### WORK REQUEST
Run through the records and, wherever a line holds the word "tree", return that line.

Dataset entries
..............................
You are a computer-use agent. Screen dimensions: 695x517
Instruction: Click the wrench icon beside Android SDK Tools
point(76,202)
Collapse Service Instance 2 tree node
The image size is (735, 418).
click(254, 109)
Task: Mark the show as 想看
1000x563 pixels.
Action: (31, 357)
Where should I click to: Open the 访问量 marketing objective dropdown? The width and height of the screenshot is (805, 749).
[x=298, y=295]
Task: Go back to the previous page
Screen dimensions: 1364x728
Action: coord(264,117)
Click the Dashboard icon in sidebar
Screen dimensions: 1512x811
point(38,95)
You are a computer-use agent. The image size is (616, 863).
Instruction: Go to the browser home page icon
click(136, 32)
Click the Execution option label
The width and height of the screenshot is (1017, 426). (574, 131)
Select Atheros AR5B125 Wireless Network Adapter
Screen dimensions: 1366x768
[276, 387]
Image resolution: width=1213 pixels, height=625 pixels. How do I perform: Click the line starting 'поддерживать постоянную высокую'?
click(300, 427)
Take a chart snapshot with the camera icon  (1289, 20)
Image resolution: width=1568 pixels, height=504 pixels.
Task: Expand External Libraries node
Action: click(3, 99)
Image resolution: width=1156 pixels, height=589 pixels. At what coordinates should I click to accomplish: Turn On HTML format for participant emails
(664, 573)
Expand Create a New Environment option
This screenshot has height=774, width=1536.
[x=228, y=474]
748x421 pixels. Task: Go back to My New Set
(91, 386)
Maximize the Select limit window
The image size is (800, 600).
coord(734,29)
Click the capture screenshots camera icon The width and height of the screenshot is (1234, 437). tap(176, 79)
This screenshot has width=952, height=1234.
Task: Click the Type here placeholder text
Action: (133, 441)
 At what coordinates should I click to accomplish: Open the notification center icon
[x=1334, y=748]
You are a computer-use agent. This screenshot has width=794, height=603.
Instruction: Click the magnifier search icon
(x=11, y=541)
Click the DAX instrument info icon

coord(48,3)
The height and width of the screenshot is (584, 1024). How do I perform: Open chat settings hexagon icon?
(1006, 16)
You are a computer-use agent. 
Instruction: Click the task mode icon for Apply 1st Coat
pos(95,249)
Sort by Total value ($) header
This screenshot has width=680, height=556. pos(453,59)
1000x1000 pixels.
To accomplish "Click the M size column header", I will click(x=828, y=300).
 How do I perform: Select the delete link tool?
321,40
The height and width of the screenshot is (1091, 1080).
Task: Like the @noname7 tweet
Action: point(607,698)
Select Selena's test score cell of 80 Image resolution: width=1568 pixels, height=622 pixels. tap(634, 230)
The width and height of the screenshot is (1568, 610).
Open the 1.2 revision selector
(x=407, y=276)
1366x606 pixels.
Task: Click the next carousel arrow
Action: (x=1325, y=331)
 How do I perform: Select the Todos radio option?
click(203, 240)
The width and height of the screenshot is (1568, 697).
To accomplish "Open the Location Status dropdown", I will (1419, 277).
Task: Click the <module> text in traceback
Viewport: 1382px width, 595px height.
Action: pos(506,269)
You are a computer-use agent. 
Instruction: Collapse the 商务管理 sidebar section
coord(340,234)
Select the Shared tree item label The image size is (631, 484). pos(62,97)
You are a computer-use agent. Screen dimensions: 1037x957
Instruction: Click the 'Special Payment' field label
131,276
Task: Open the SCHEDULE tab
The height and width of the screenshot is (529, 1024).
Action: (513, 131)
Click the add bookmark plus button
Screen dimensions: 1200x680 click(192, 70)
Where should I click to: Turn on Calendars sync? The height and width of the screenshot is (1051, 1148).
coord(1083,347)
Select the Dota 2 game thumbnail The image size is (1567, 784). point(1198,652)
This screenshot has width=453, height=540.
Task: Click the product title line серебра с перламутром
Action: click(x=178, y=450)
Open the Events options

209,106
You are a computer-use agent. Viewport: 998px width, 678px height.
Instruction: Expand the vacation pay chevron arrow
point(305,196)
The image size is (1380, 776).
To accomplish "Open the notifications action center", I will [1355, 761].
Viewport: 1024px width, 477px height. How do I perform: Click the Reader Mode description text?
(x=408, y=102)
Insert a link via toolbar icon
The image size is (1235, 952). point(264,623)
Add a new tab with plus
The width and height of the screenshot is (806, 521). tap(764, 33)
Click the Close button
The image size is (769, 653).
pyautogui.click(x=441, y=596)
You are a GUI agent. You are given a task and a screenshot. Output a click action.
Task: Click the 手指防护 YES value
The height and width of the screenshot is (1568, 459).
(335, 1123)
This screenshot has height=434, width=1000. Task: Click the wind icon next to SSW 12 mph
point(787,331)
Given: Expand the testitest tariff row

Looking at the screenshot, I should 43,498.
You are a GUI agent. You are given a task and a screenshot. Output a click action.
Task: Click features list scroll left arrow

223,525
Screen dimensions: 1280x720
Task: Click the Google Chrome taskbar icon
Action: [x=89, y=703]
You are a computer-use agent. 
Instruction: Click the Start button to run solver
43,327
..............................
### ANSWER FOR THE TASK
Collapse Service Instance 2 tree node
Select the Shared tree item label The image size is (631, 484). pos(62,97)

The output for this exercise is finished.